With special needs children, I frequently ask for accommodations, rules to be bent or dispensed with, policies to be reconsidered. I run interference with irate parents. I have taken on a posse or two of enraged teenagers. There may be parents who storm and bellow and know their rights, but I don't know if they get their way. I do know that camp directors, recreation supervisors, and school administrators don't dodge my phone calls . . . yet. Menacing teens haven't done anything worse than roll their eyes at me.

"It must have been annoying to have some little kid butt in." "It would be so disruptive to have him stay backstage until intermission, may I pick him up early?" "I know I've passed the refund date, but the guitar class just isn't working out. You'll pro-rate and refund the rest! Gee, thanks."

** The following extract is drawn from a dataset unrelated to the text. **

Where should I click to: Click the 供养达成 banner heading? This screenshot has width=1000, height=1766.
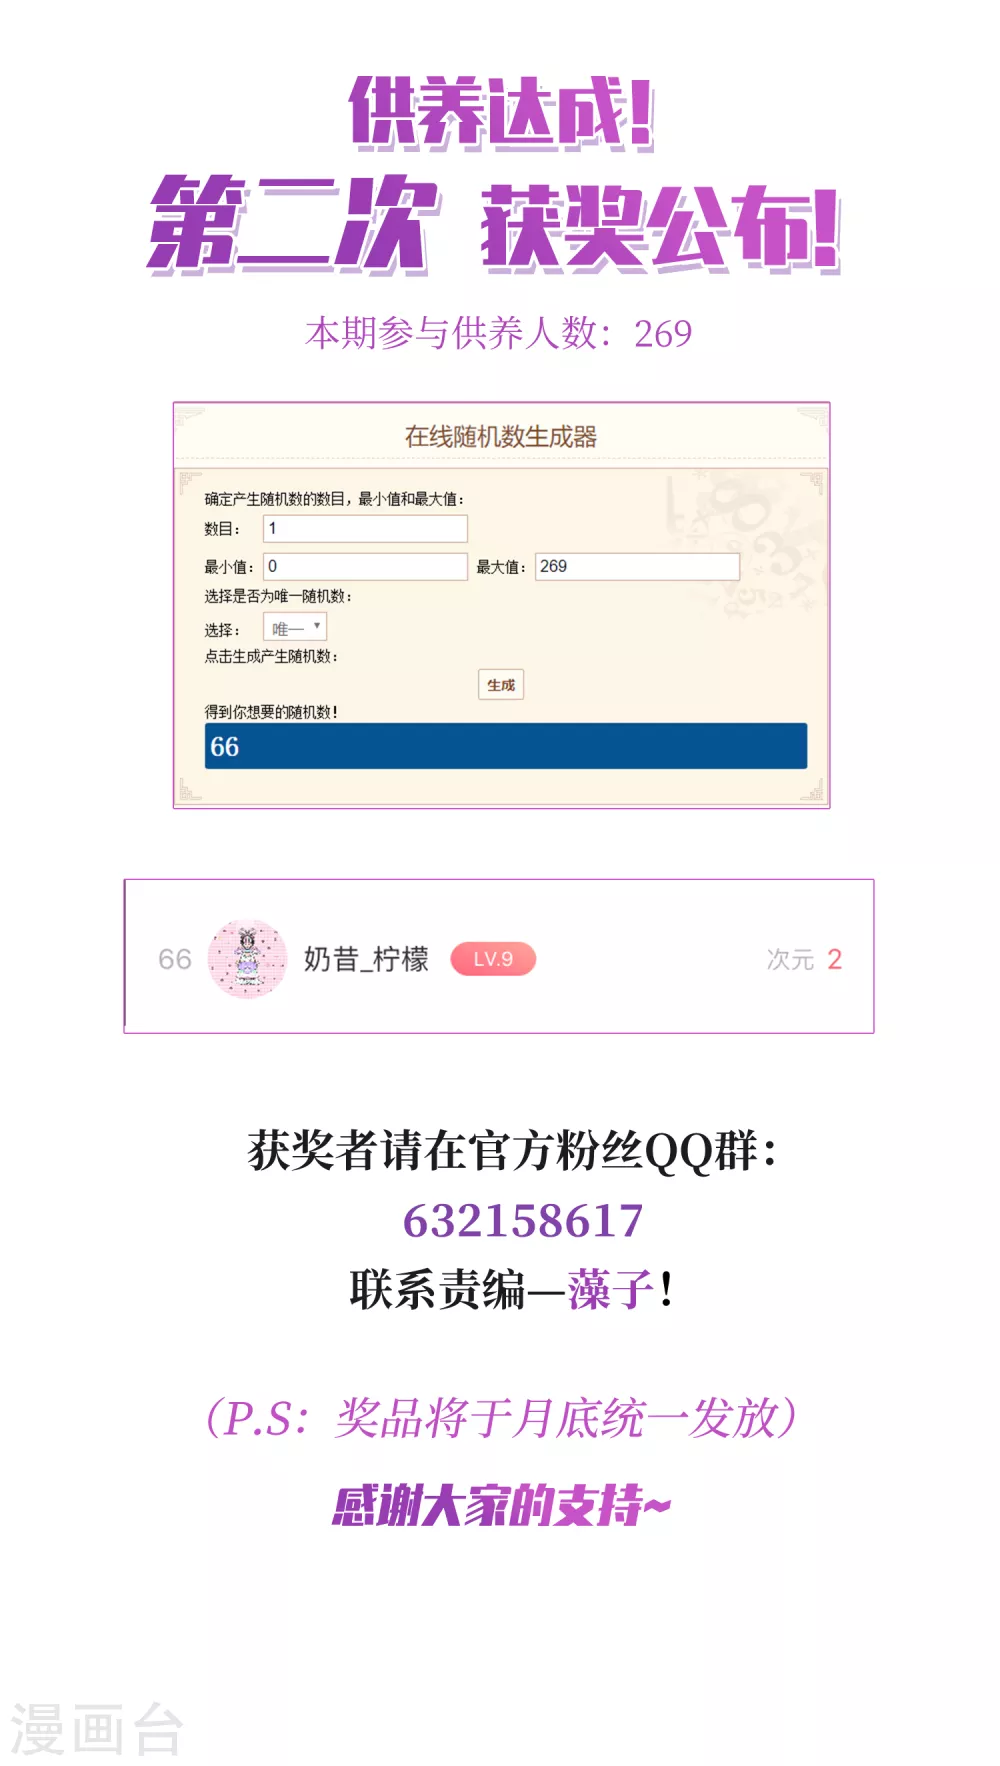point(501,114)
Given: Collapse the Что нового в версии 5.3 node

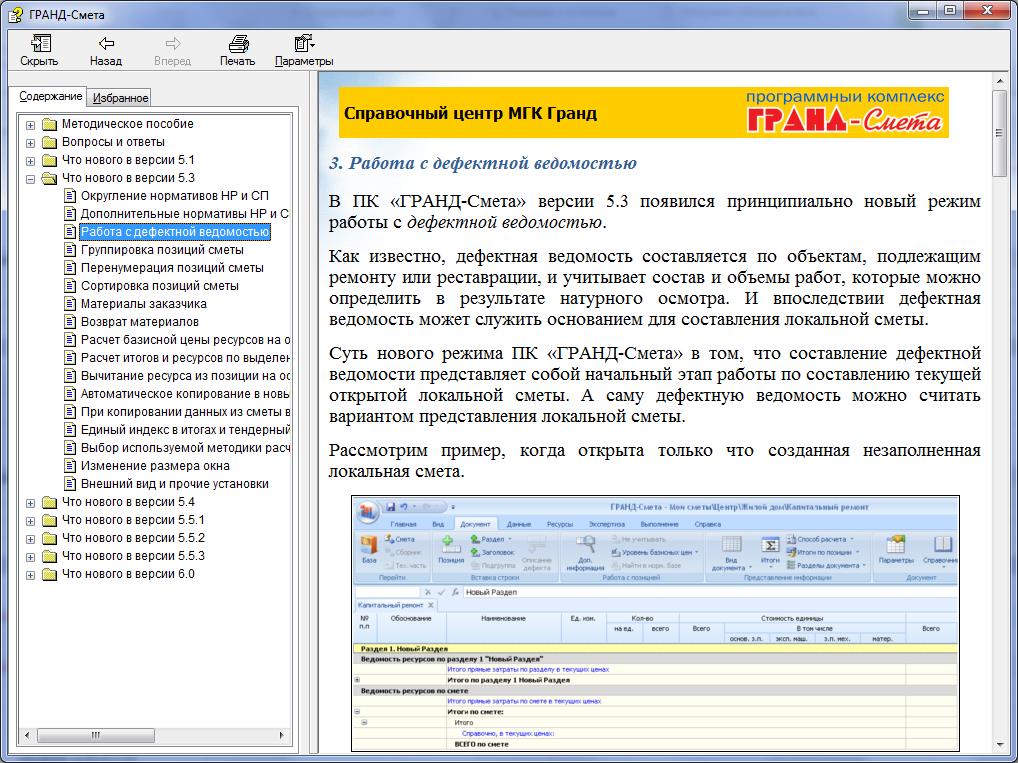Looking at the screenshot, I should (30, 178).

I have also learned that despite my best efforts, there are adults in the world who just don't get it. Some of them are even teachers, counselors and doctors. A coach had Hart spend so much time sidelined on the bench that I realized she had no other idea how to deal with him. I approached the recreation supervisor with a number of suggestions: "Could we come a little later and skip the warm-up?" "Could one of the coaches accompany him during the warm-up and free play?" "Is there a 'helper' job he could do during the unstructured time?" I went on and on while they listened raptly. At the end of my monologue, the supervisor asked, "Well, but do you have any ideas for us?" As the old song says, "You gotta know when to fold 'em." I guess I will take that refund after all.

Back at the table, I entertained malicious thoughts. "I'll key her car." "I'll find out her email address." "I'll kidnap her baby." But I had my revenge. On the way out, with both boys clutching my hands, we detoured past her table. With my most winning smile, I announced, "We just want to wish you a happy Mother's Day, too." Leaving her and her husband gaping, we swept out of the restaurant with what I imagine to be a dramatic exit.

In the car, I tried to debrief the boys. "That lady was mean to me in the line," I explained. "When someone is rude to you, what could you do?" "Hit her." "Grab her food." "Smash her car." So much for the "teachable moments" of parenting.

I told my friend Joan about this incident the next day. In addition to being smart and sensible, Joan is six feet tall, with a look about her that indicates she probably doesn't suffer fools gladly. "This was an angry person," Joan said, "It had nothing to do with you." Joan was altogether too sensible about the whole thing. I wanted righteous anger, or at least indignation on my behalf. I told her about my retaliation ploy. She smiled, "Of course, she must have said thank you." Snort.